» What is expected
Take the lines from the one containing "Screen dimensions: 1678x1445" through the final line below and restate them exactly. Omit the pictures.

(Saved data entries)
------------------------

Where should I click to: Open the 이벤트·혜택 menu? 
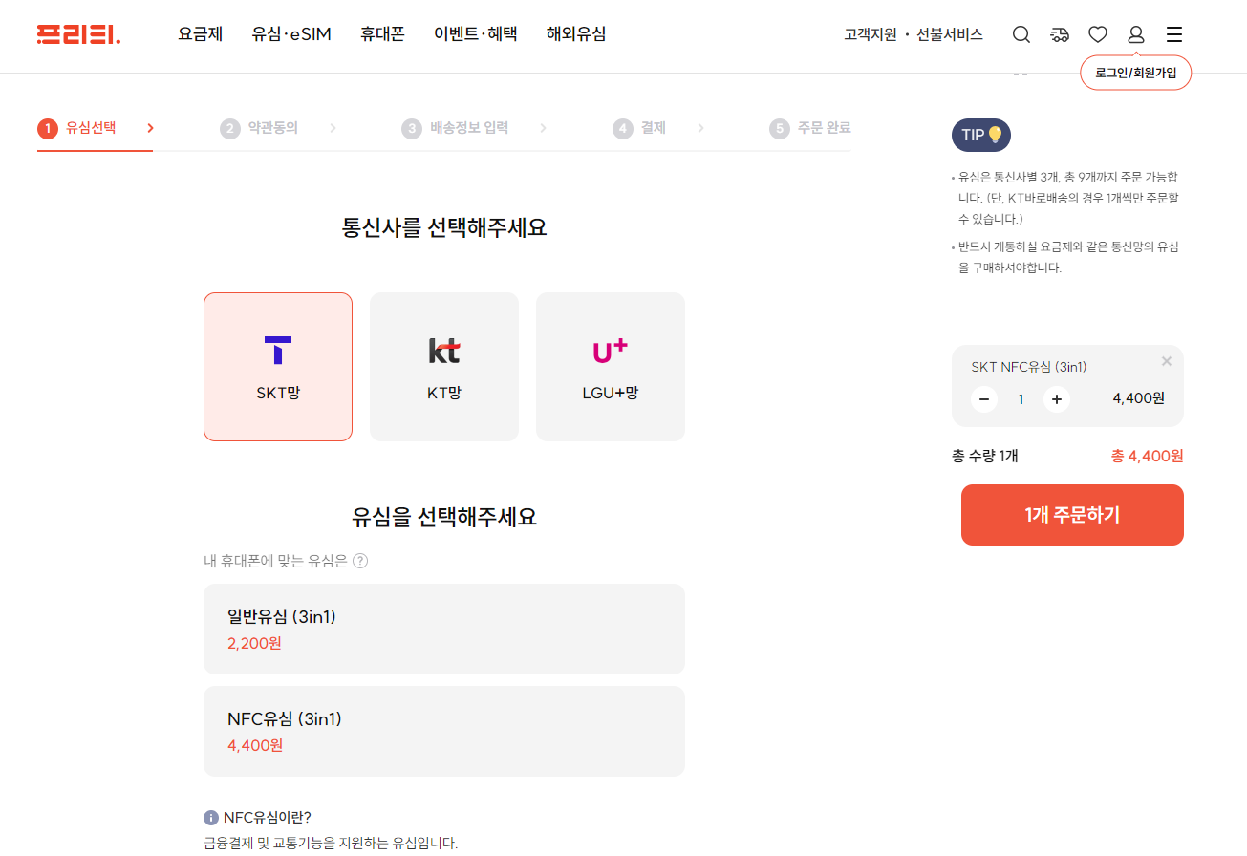[476, 33]
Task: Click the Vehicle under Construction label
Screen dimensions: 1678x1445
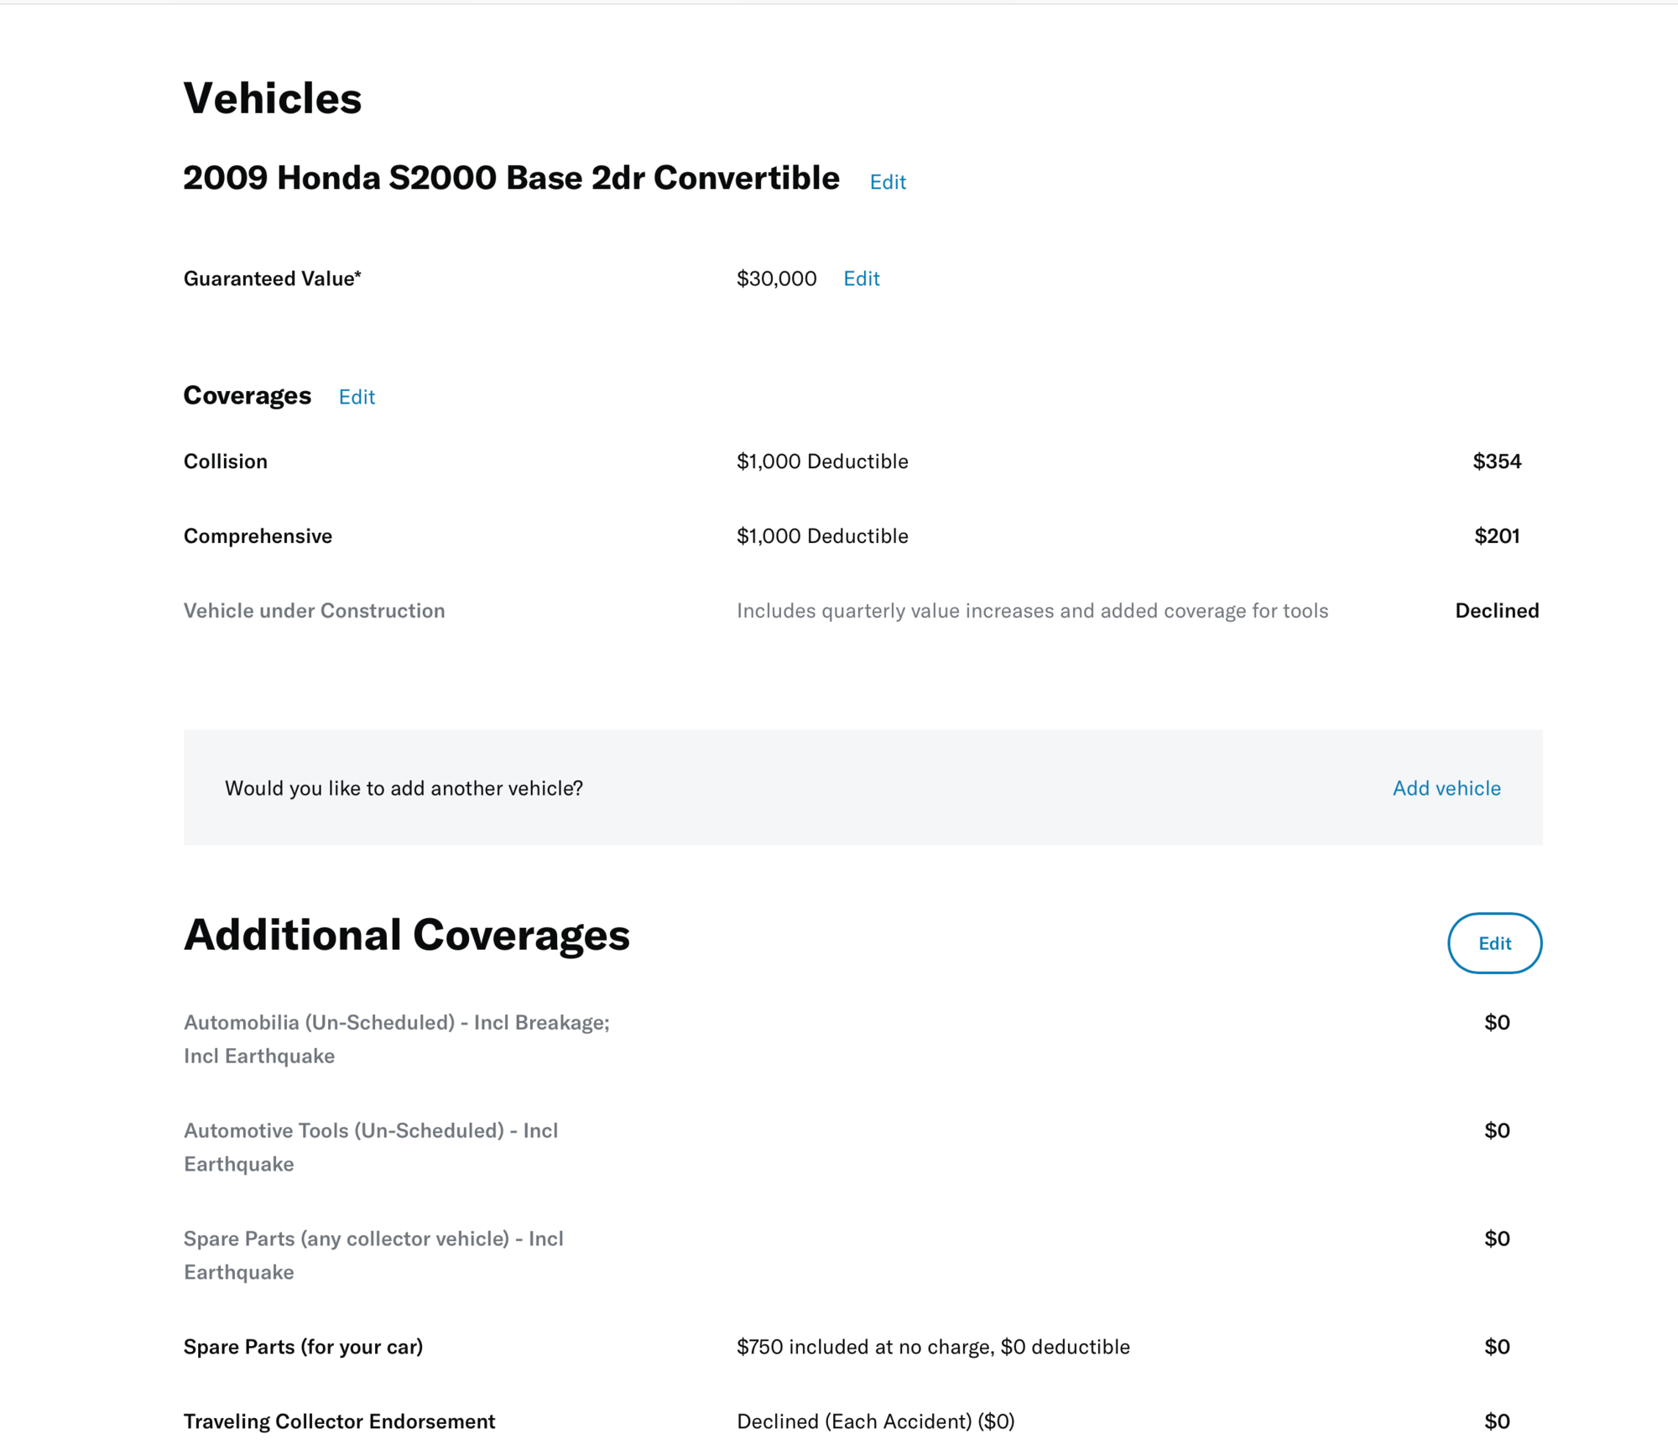Action: pos(314,611)

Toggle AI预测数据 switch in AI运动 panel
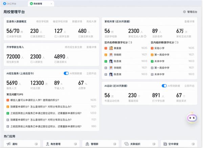point(164,86)
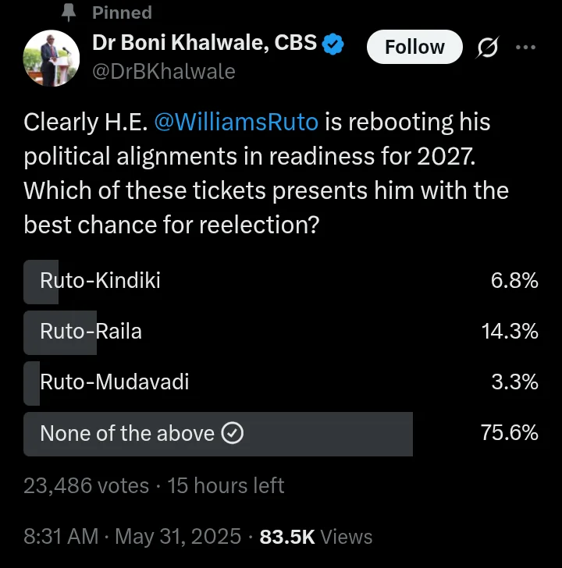Click the 14.3% Ruto-Raila result bar

click(60, 332)
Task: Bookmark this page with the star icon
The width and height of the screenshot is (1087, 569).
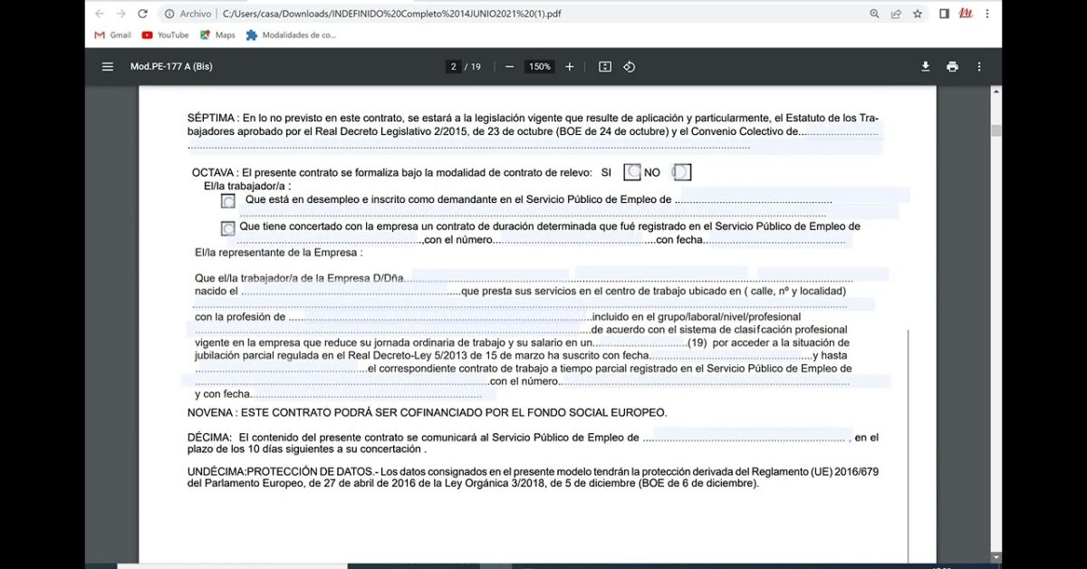Action: (918, 14)
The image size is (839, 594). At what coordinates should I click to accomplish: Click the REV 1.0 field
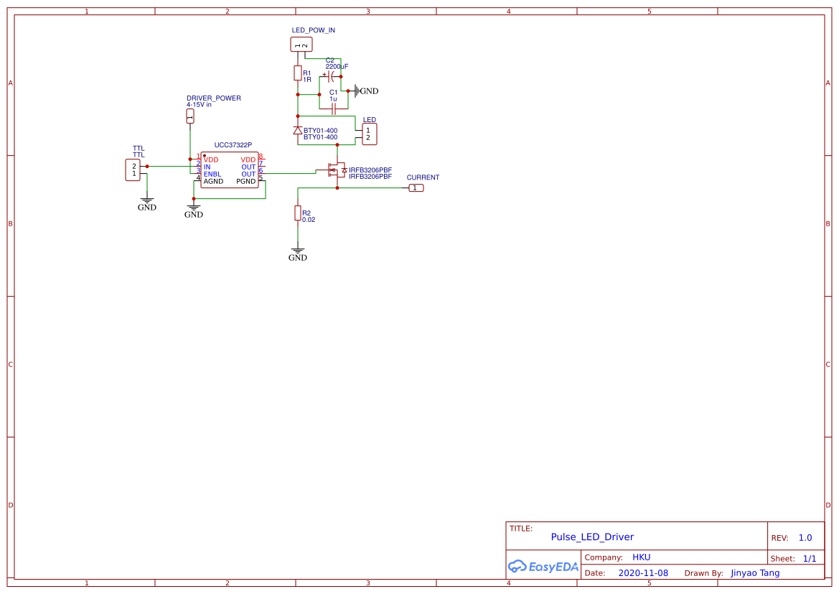803,537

------------------------

» Written response
Screen dimensions: 1678x1445
Action: pos(314,611)

Toggle AI预测数据 switch in AI运动 panel
point(164,86)
Click the 14.3% Ruto-Raila result bar

click(60, 332)
Task: Bookmark this page with the star icon
The width and height of the screenshot is (1087, 569).
Action: (918, 14)
The image size is (839, 594). At what coordinates should I click to accomplish: Click the REV 1.0 field
803,537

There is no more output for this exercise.